We propose a two-stage Stackelberg game, where the leader is cellular users and the follower is D2D groups. In the first stage, we find the optimal match between cellular users and D2D groups according to Section 3.2. In the second stage, we optimize the D2D transmitter’s transmit power in each D2D group according to Section 3.3. The two-stage Stackelberg game will finally converge to a stable solution which will be proved later. The specific two-stage Stackelberg game based joint channel and power allocation algorithm (S-JCPA) is shown in Algorithm 2.

Algorithm 2. Stackelberg game based joint channel and power allocation (S-JCPA)

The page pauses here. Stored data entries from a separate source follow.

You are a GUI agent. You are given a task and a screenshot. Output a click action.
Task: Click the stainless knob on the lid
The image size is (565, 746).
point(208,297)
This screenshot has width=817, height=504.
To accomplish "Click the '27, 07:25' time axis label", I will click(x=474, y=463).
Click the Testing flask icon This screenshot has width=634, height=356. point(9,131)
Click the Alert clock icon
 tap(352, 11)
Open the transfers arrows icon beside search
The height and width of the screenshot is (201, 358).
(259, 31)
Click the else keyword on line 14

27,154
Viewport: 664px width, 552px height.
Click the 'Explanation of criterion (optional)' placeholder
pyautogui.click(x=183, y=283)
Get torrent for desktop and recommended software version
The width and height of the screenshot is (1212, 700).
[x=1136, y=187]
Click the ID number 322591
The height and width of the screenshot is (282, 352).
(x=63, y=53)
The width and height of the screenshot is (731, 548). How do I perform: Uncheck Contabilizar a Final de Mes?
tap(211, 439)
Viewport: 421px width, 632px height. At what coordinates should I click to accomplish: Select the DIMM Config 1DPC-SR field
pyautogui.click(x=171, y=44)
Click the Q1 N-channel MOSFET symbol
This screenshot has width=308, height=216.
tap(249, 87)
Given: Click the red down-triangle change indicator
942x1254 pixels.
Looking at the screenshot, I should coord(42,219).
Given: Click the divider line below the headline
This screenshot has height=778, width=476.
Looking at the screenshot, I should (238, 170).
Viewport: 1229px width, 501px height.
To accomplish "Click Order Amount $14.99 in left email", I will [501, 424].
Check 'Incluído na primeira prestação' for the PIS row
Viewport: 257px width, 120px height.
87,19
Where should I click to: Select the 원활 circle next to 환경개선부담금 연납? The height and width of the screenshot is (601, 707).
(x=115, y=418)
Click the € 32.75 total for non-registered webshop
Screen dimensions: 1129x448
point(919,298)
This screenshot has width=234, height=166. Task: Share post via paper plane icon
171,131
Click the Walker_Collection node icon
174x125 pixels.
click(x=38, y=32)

1: Initialization: Set of cellular users

{C_{1}, C_{2}, \dots, C_{M}}

, set of D2D groups

{D_{1}, D_{2}, \dots, D_{N}}

, power allocation coefficients

{α_{1}, α_{2}, \dots, α_{N}}

and

{β_{1}, β_{2}, \dots, β_{N}}

, set of historical channel allocation

{H_{i} (t)}_{i \in N} = \emptyset

, maximum number of iterations

K

.

2: For t=1: K

3: Allocate channels for D2D groups via KM according to (12)

4: If channel allocation results already exist in

H_{i} (t)

5: For i = 1: N

6: Optimize transmit power for D2D users via PSO according to (18)

7: Update

α_{n}

and

β_{n}

8: End for

9: break

10: Else

11: Save the channel allocation result to

H_{i} (t)

12: For i = 1: N

13: Optimize transmit power for D2D users via PSO according to (18)

14: Update

α_{n}

and

β_{n}

15: End for

16: End if

17: End for

18: Output:

(η^{*}, P^{*})

According to Section 3.2 and Section 3.3, it can be proved that both of the two stages can converge to the optimal solution. According to the characteristic of Stackelberg game, when the leader and follower both have an equilibrium solution, the Stackelberg equilibrium can be achieved. Through the previous analysis, we can easily achieve the network complexity in the system. Considering the computational complexity of KM and PSO, the network complexity is

O (K \times (M^{3} + N \times N_{pop} \times N_{i t e r}))

.

4. Simulation and Performance Analysis

This section simulates and analyzes the proposed joint channel and power allocation algorithm based on Stackelberg game. The system model is shown in Figure 1a. The simulation is built in a disc area with a radius of 500 m. The channel gain is subject to large-scale fading based on distance loss and small-scale fading based on Rayleigh fading [16]. The large-scale fading can be modeled as

κ d^{- α}

, where

d

represents the transmit distance,

κ

and

α

represent the possible fading and path loss exponent, respectively. The Rayleigh fading follows the exponential distribution with a mean of 1. The simulation parameters are shown in Table 1.

Figure 3 plots the utilities of the cellular and D2D users for different numbers of D2D groups. When the number of D2D groups increases, the utilities of both cellular and D2D users decline. This is because, as the number of D2D groups increases, the gap between the number of cellular users and the number of D2D groups is reduced. When performing channel matching, it is difficult to obtain an optimal match for each user because of the lack of channel resources. Consequently, the utilities of both cellular users and D2D users decline. In Reference [17], a joint optimization algorithm for channel allocation and power control was proposed to optimize the throughput of D2D users. However, this study did not consider the effect of the social relationship between cellular and D2D users and did not optimize the utility function based on the social relationship. Hence, the utility obtained with the algorithm in Reference [17] was not as high as that obtained with our algorithm.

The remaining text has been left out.